- **WORK TO COMPLETE**: A verbatim copy of every entry is required. Produce it now.

- **DATA RECORDS**:
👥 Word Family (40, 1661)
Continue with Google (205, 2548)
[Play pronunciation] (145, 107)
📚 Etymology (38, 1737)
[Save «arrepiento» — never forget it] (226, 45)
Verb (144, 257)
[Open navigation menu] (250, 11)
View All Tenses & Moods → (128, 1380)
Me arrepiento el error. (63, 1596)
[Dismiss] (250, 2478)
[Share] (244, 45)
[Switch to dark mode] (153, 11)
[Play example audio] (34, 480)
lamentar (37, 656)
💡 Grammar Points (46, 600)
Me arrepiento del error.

- **OUTPUT OF THE TASK**:
👥 Word Family (40, 1661)
Continue with Google (205, 2548)
[Play pronunciation] (145, 107)
📚 Etymology (38, 1737)
[Save «arrepiento» — never forget it] (226, 45)
Verb (144, 257)
[Open navigation menu] (250, 11)
View All Tenses & Moods → (128, 1380)
Me arrepiento el error. (63, 1596)
[Dismiss] (250, 2478)
[Share] (244, 45)
[Switch to dark mode] (153, 11)
[Play example audio] (34, 480)
lamentar (37, 656)
💡 Grammar Points (46, 600)
Me arrepiento del error.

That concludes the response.